Cyser #1 Sunday, Sep 23 2007 

Started September 19, 2007

4 cups of honey (fireweed honey in this case, though it is probably mixed with blackberry)

1 gallon apple cider

1/2 a campden tablet (the cider was pasteurized)

1 tsp of acid blend

1 tsp of yeast nutrient

a package of Lalvin EC-118 yeast

Created starter with yeast and tap water. Over the next two hours, I added a quarter cup of the must (honey and cider mix) every 15 minutes. I wasn’t very precise about the timing or the amounts, for the record.

Meanwhile, I heated the honey and 1/4 of the cider in a pot on the stove, just to make it easier to pour the honey. And to make it let go of the measuring cup.

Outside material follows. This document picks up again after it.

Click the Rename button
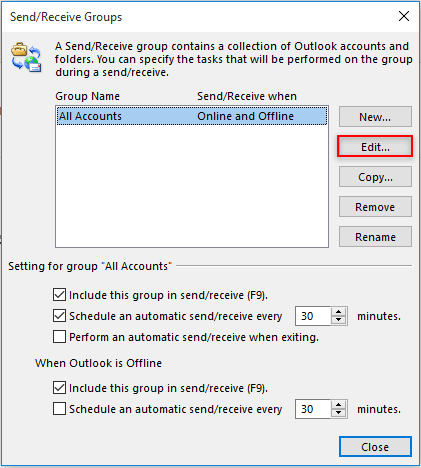 tap(375, 237)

I put the rest of the cider into a three gallon carboy. I then poured hot honey and cider into the cold stuff. And then I stirred in the campden tablet (crushed and dissolved in some water and then in cider), the yeast nutrient and the acid blend.

After two hours, the yeast starter went in. I loosely covered the opening of the carboy and let it sit on the kitchen counter where the temperature is about 68 – 70 most of the time (usually around 20 Celsius).

I’ll pop an airlock on it today, I think. It may be a disaster leaving that much airspace (almost two gallons), but this is really the primary fermentation and the yeast needs some oxygen. The closed carboy won’t fit in the kitchen, so it’ll be heading down to the basement which is quite a bit cooler and where the fermentation will likely take at least a month more).

I figure I’ll let it go until it clears quite a bit (the cider is quite thick) and then rack it into the gallon jug as a secondary.


Mead! Sunday, Sep 23 2007 

I haven’t had much time for gaming recently, but I have been making mead.  And it seems appropriate to talk about mead in conjunction with Brettonia.  (Most of my Warhammer figs are Brettonian and I’ve got a 2000 point Warmaster Bretonnia force.)

Mead is fermented honey.  It can be like wine or beer and has been enjoying a renaissance in the last15 years or so.  Since I keep bees, I have access to honey.  Last year was my first year, so the bees got to keep all the excess but I still got a 30 lb pail of the sweet stuff from a beekeeping friend.

We only managed to eat about 12 pounds over the winter and so the rest went into about 7 gallons of mead.

There are a lot of mead-related sites out there on the Web, but finding recipes was harder than I expected.  Lots of contradictory advice.  And you just don’t know if the site owner shares you taste.  So, I experimented.

So far, the results are pretty awful.  But I also keep losing my notes, so I am going to record my recipes here.  Hopefully, with age the mead will improve and I’ll be glad that I kept the recipes.